:: Data section ::

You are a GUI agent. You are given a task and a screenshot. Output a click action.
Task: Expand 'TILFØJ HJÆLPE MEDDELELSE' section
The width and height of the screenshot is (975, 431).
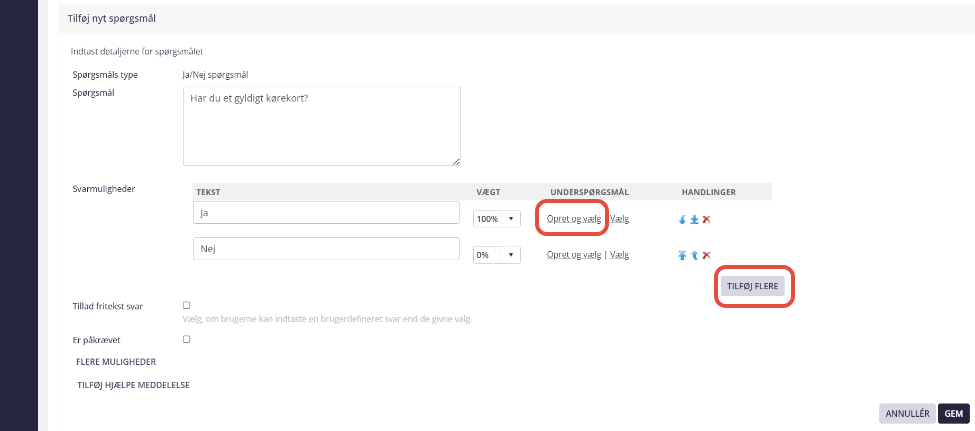click(133, 386)
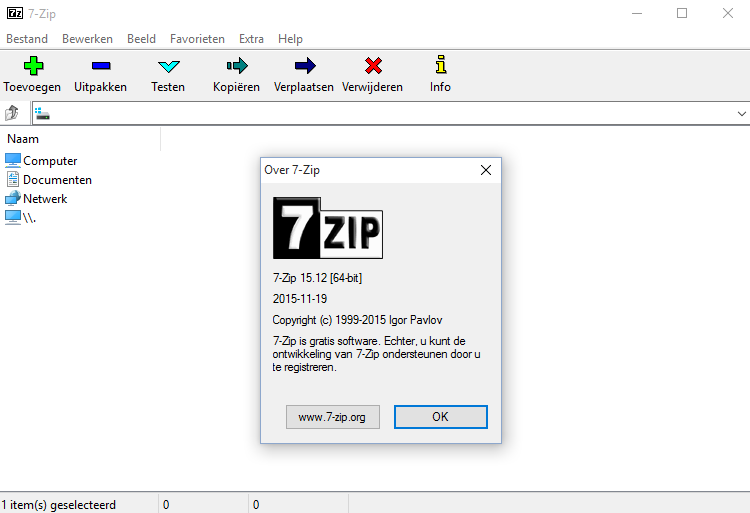Run Testen with the cyan arrow icon
This screenshot has height=513, width=750.
168,67
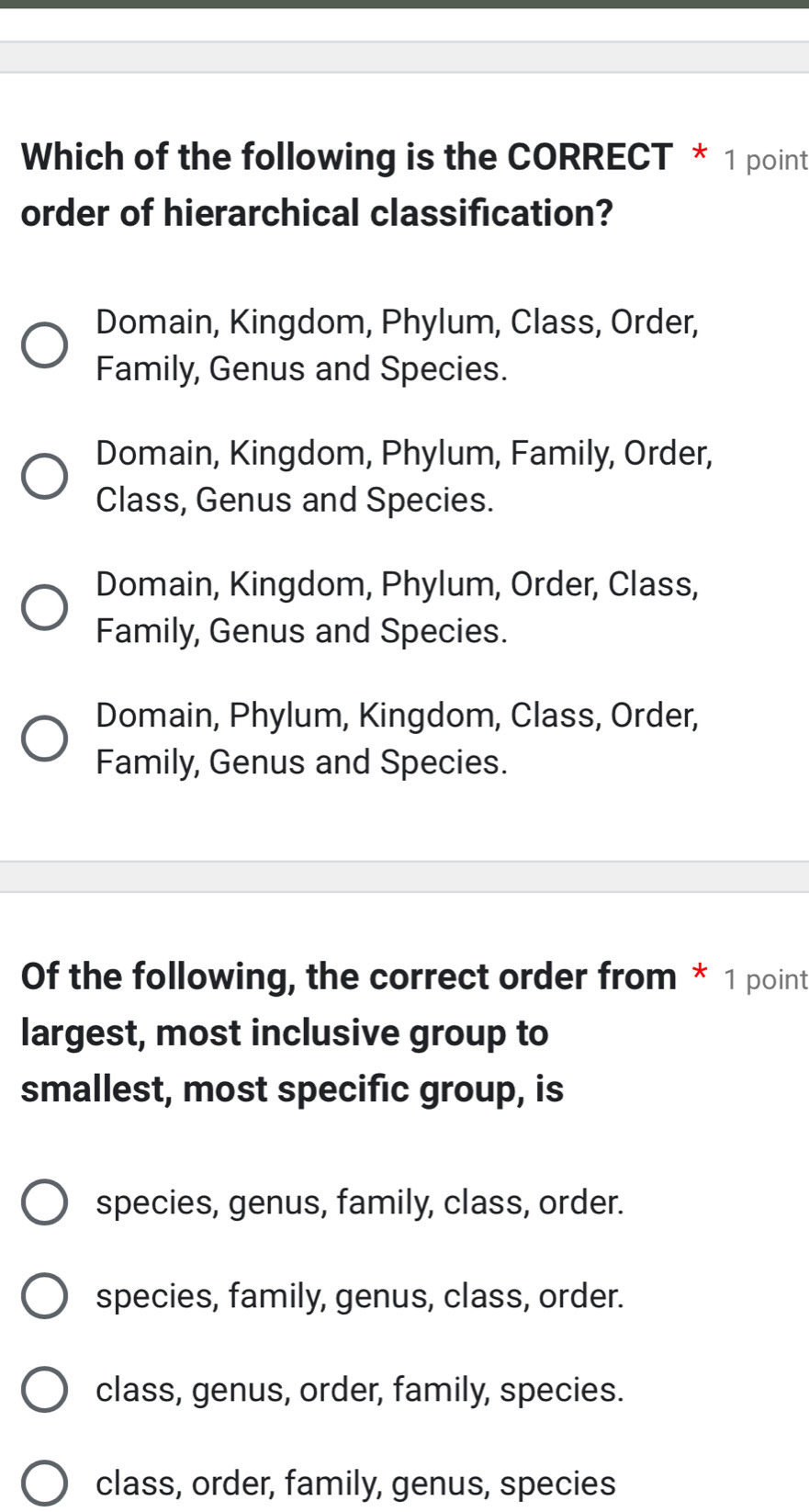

:::

_Stated task_.
Can you output all the rows above verbatim, leaving out the pictures?

_Correct response_.
You are a GUI agent. You are given a task and a screenshot. Output a click action.
Task: Expand 'TILFØJ HJÆLPE MEDDELELSE' section
The width and height of the screenshot is (975, 431).
click(133, 386)
Run Testen with the cyan arrow icon
This screenshot has height=513, width=750.
168,67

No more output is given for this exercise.